**Activity**. Pictures must not appear in your answer. Write out exactly the lines from the one with "You are a GUI" through the last line of the entries below.

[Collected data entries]
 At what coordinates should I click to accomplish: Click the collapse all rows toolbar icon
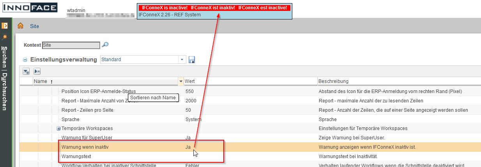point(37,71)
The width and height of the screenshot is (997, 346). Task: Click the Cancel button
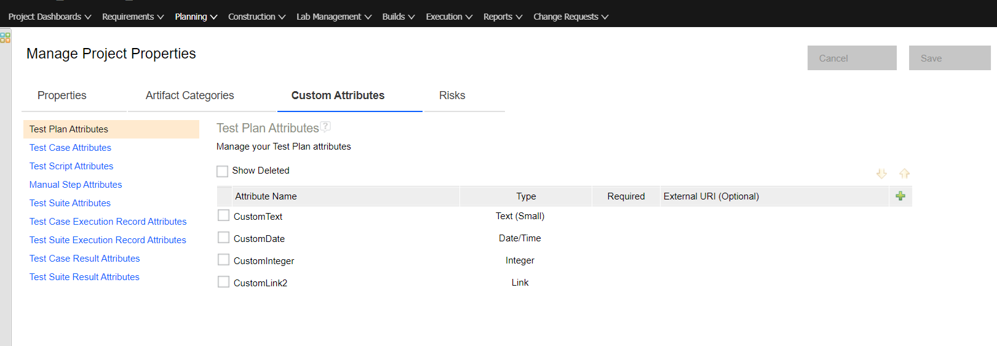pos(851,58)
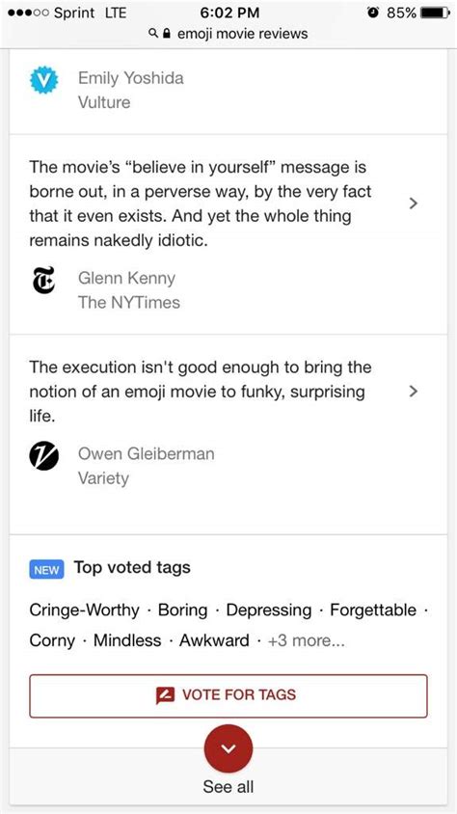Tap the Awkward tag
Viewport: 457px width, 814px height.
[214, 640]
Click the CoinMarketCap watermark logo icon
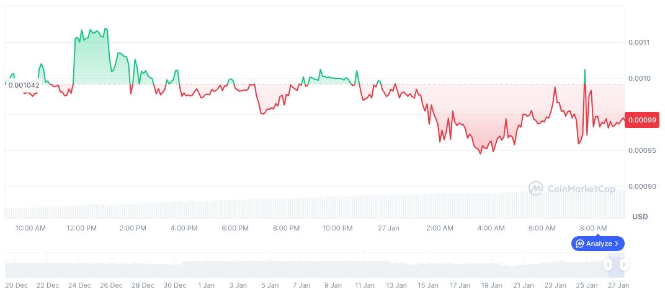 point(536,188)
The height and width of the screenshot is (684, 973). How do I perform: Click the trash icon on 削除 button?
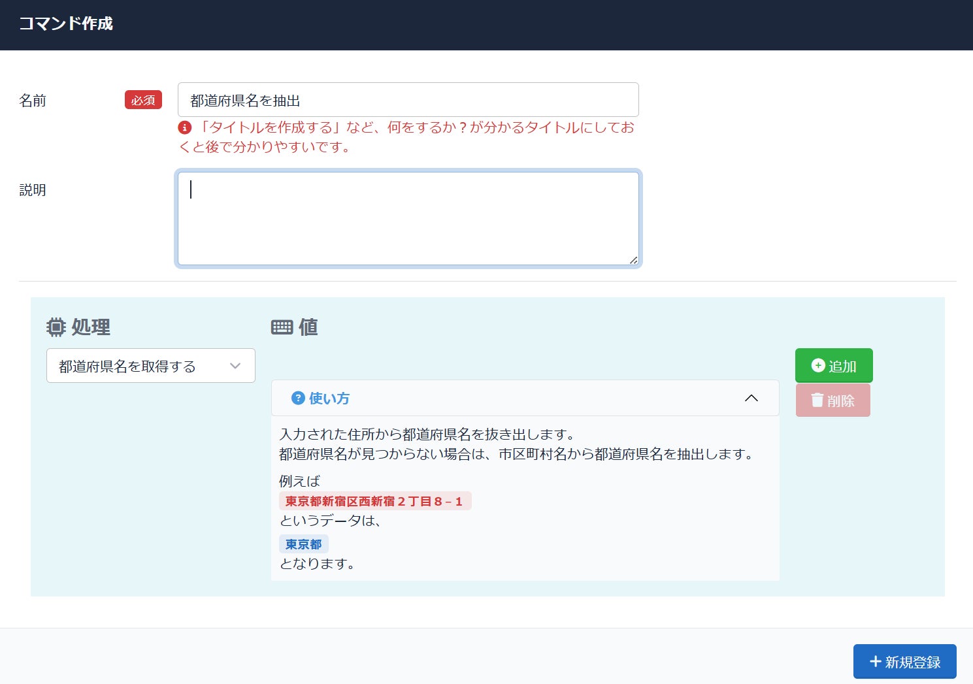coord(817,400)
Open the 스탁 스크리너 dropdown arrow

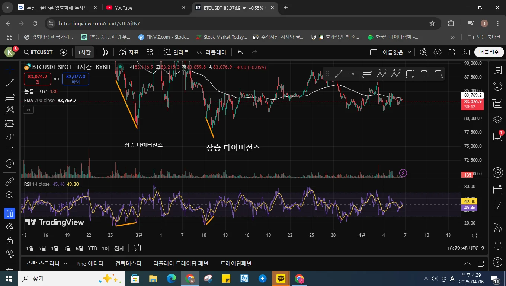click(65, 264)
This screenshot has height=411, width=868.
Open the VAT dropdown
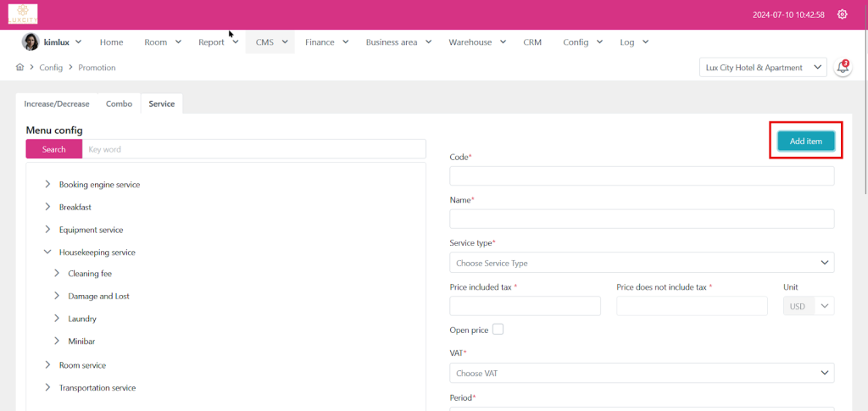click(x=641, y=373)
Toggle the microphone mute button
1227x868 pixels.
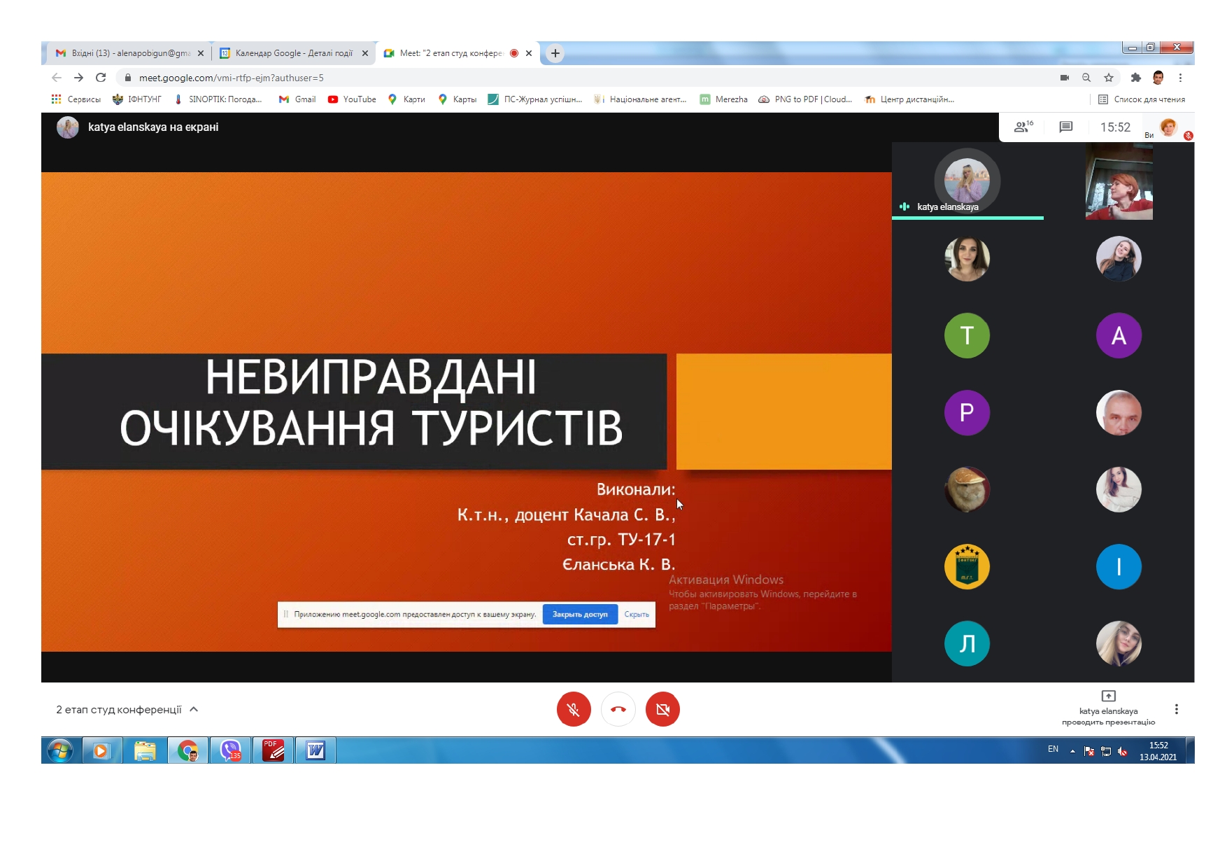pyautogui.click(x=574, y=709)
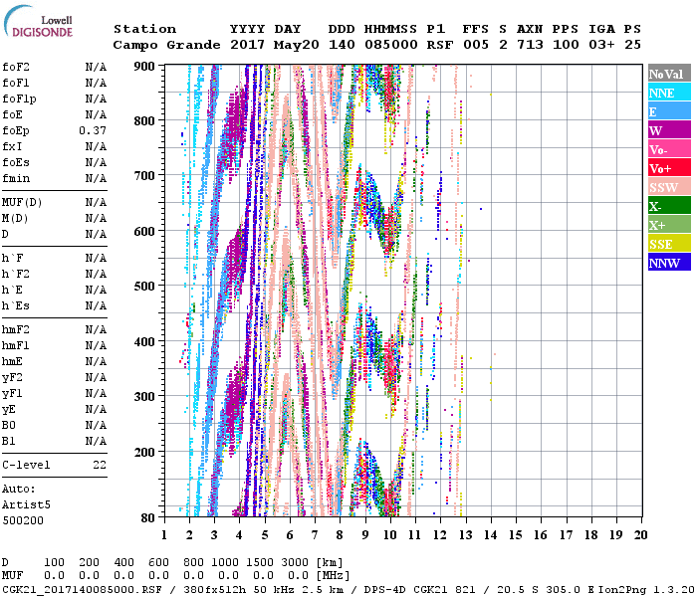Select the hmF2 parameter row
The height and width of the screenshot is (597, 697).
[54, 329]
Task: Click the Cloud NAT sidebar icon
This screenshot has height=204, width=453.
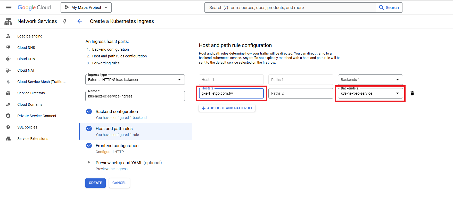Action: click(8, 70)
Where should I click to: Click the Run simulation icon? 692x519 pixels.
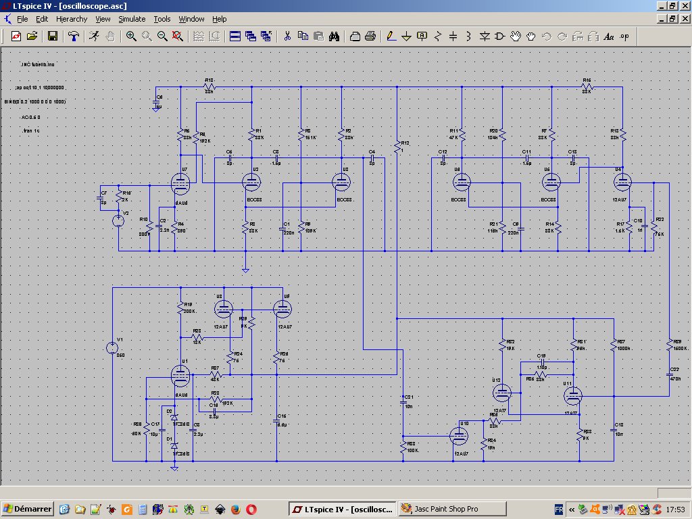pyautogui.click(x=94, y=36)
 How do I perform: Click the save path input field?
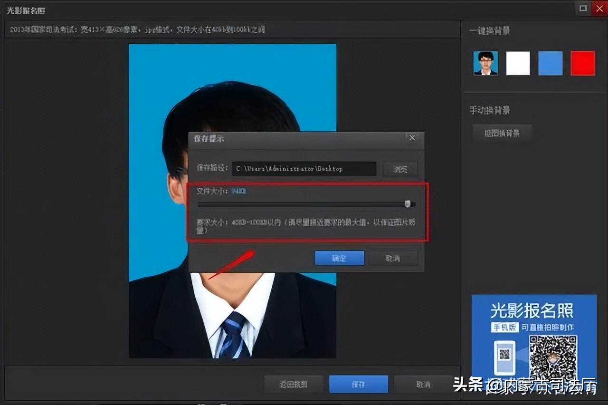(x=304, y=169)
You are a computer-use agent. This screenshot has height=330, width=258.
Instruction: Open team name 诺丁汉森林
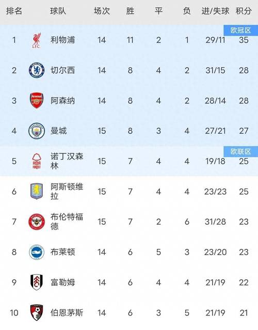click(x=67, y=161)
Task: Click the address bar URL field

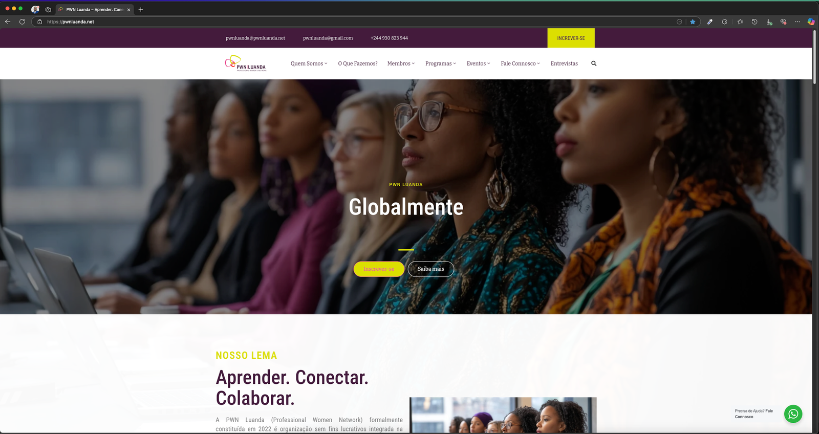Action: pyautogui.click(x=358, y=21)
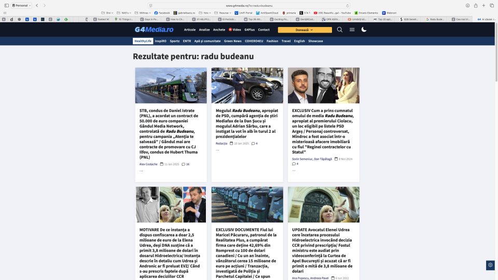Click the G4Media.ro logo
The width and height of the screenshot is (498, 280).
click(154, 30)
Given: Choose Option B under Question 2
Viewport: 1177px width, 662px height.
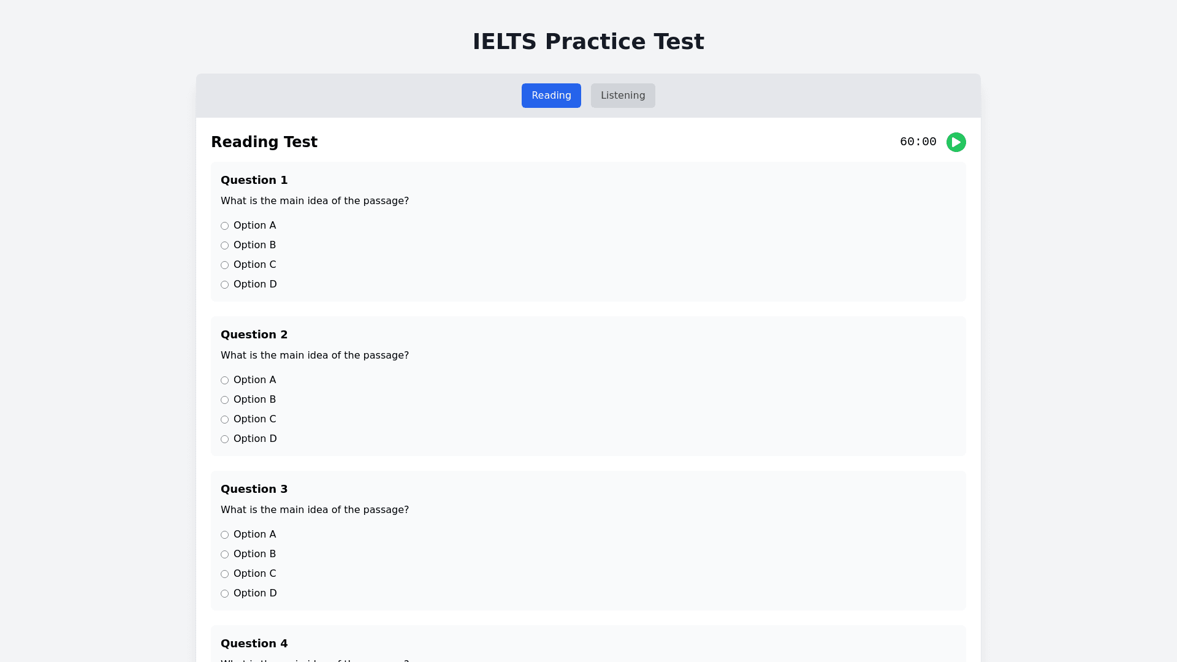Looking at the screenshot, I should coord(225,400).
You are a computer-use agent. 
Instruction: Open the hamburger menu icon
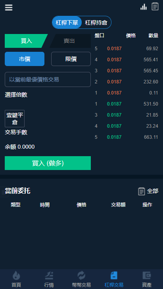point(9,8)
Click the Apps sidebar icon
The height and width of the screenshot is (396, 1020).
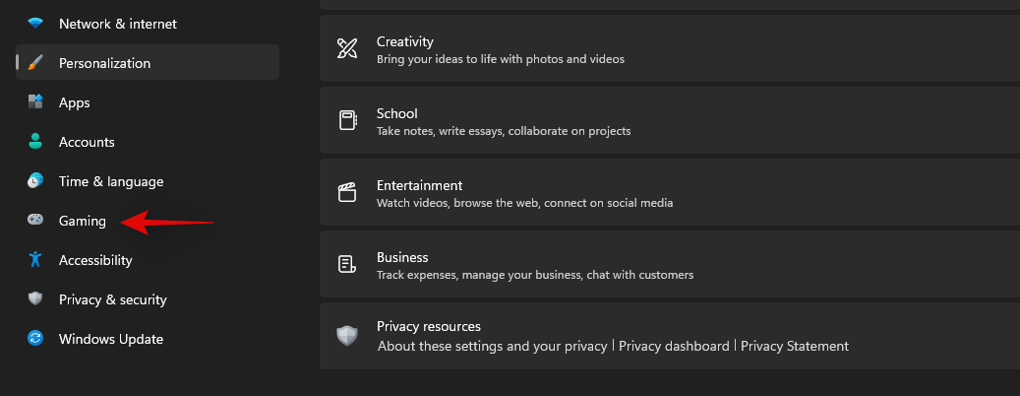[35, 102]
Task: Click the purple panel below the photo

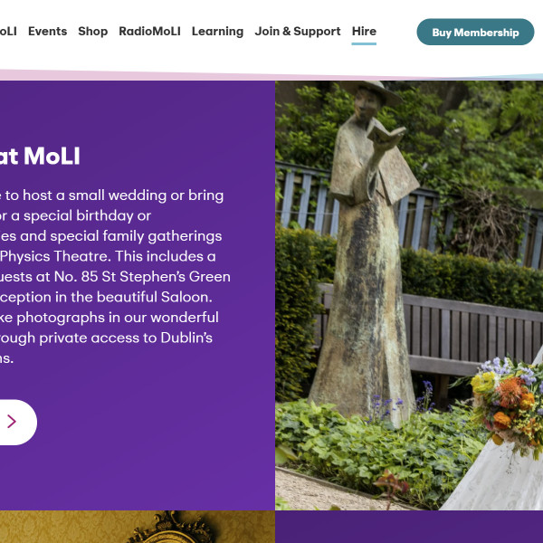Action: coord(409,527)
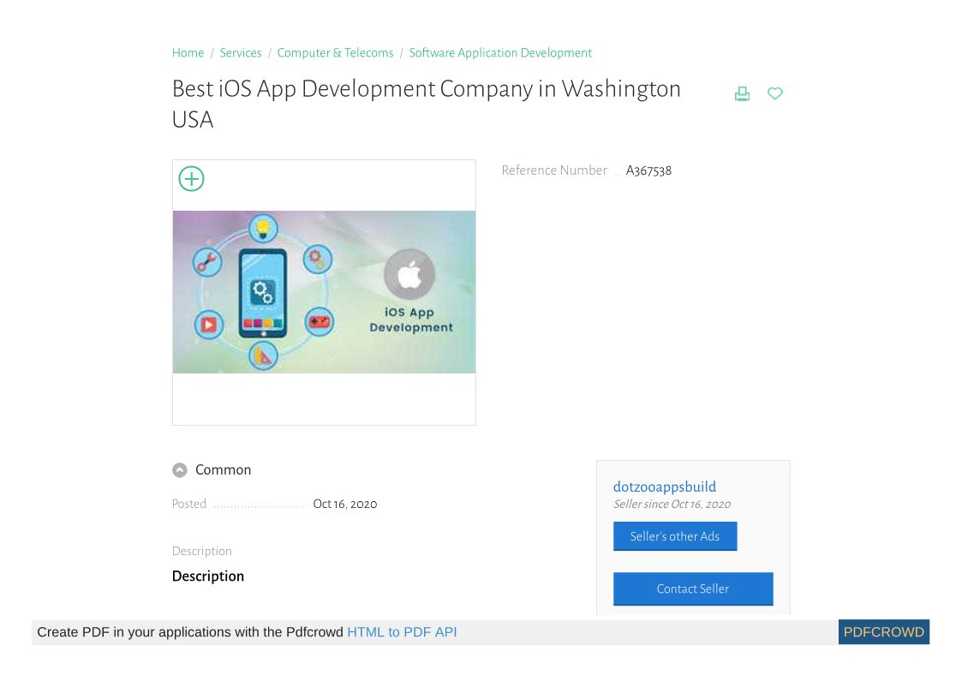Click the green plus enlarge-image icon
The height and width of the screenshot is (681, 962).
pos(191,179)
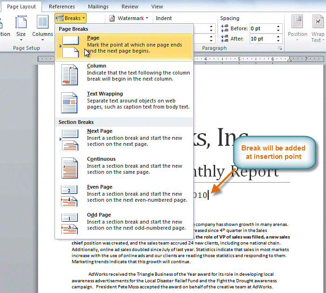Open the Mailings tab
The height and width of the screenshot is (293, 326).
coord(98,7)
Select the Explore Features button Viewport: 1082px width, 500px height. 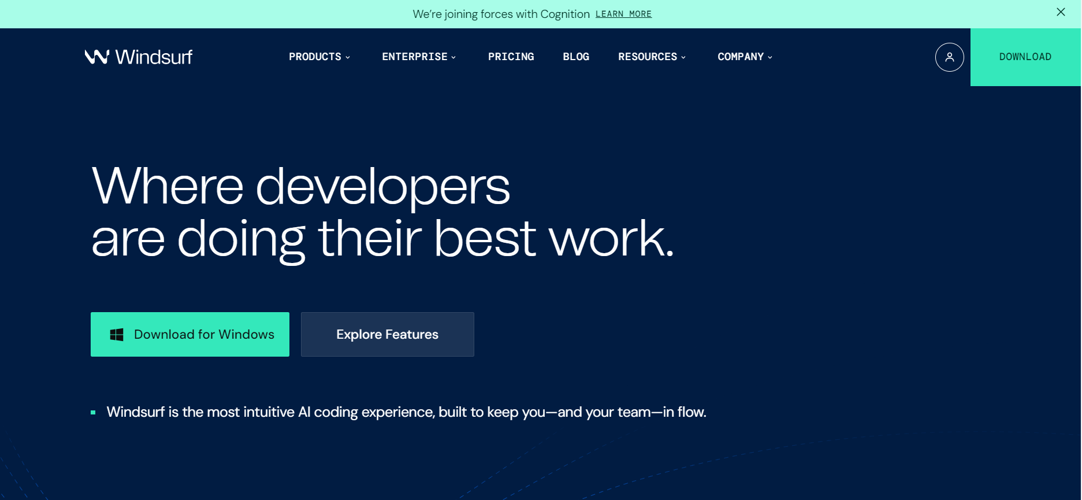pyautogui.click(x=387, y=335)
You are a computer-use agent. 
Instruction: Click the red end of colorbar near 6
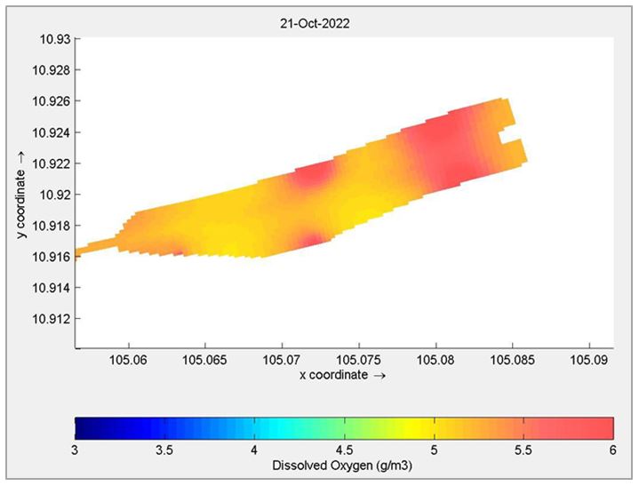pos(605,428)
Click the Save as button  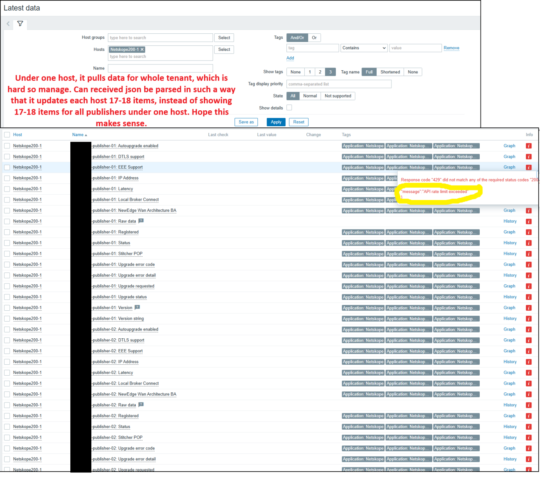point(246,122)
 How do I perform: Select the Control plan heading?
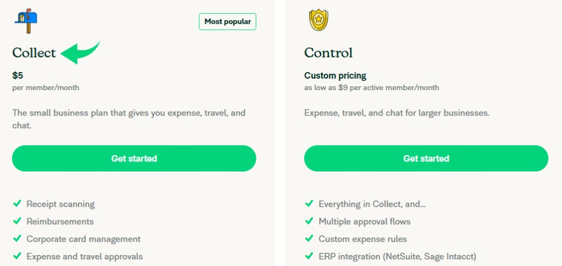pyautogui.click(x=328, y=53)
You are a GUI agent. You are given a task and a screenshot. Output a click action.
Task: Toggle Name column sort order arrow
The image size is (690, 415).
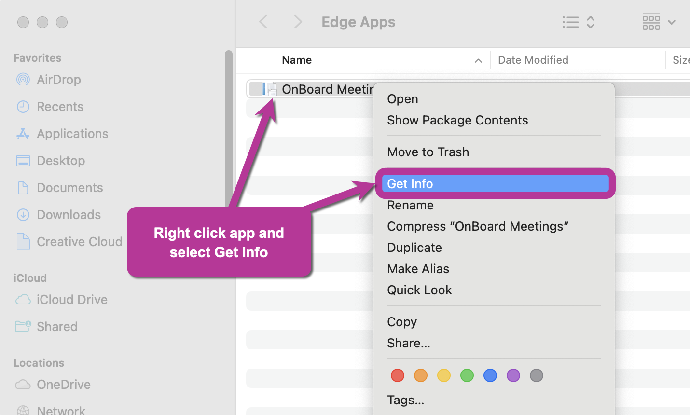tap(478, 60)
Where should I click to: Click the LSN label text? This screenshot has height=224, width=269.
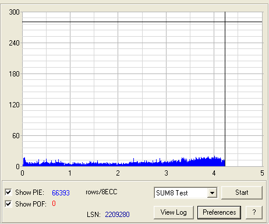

**Response to the task**.
You are a GUI agent. You are given a task and a screenshot. Output a click action.
Task: Toggle Name column sort order arrow
The image size is (690, 415).
tap(478, 60)
Where should I click to: Click the LSN label text? This screenshot has height=224, width=269.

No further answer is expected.